Synthetic Population Generation and Validation Proposal
Problem Statement
The Problem: We currently lack a real population dataset to test the synthetic population (synth-pop) method effectively.
Axioms
- A synthetic population should be as close to a twin of the target population as possible.
- The synthetic population generation method should be applicable to all populations.
- We can create a precise artificial population using deterministic methods.
Hypothesis
The synthetic population generation method should be able to create a population that is a twin of an artificial population
Methodology
Deterministic Rules for Artificial Population Generation:
- Create sample LOAs with a mixed makeup.
- Take a subsection of the artificial population for survey purposes.
- Conduct a census on the full artificial population.
Comparison Methods:
- Compare the results between:
- IPF + Monte Carlo
- Just Synthetic Annealing
- GAN + Simulated Annealing (offer this to Daniel)
Proposed Steps
Step 1: Create a National Artifical Population
- Decide on:
- Size of the population
- Granularity of the population
- Create rules for population generation
- Have population groupings
- Have diferent proportions of grouping within an area
- Add randomness
Expected Outcomes
- A validated synthetic population generation method that can be applied to various populations.

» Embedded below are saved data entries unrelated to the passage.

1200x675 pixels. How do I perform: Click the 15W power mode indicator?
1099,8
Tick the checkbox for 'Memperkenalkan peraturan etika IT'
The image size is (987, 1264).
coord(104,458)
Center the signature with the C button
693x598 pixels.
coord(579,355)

- Insights into the effectiveness of different comparison methods (IPF+ Monte Carlo with GAN + SA, just SA, and GAN+ R version of SA).
- Identification of any selection biases in the survey and census data.
Conclusion
This proposal outlines a comprehensive approach to generating and validating a synthetic population using deterministic methods and various comparison techniques. The results will provide valuable insights into the accuracy and applicability of the synthetic population generation method.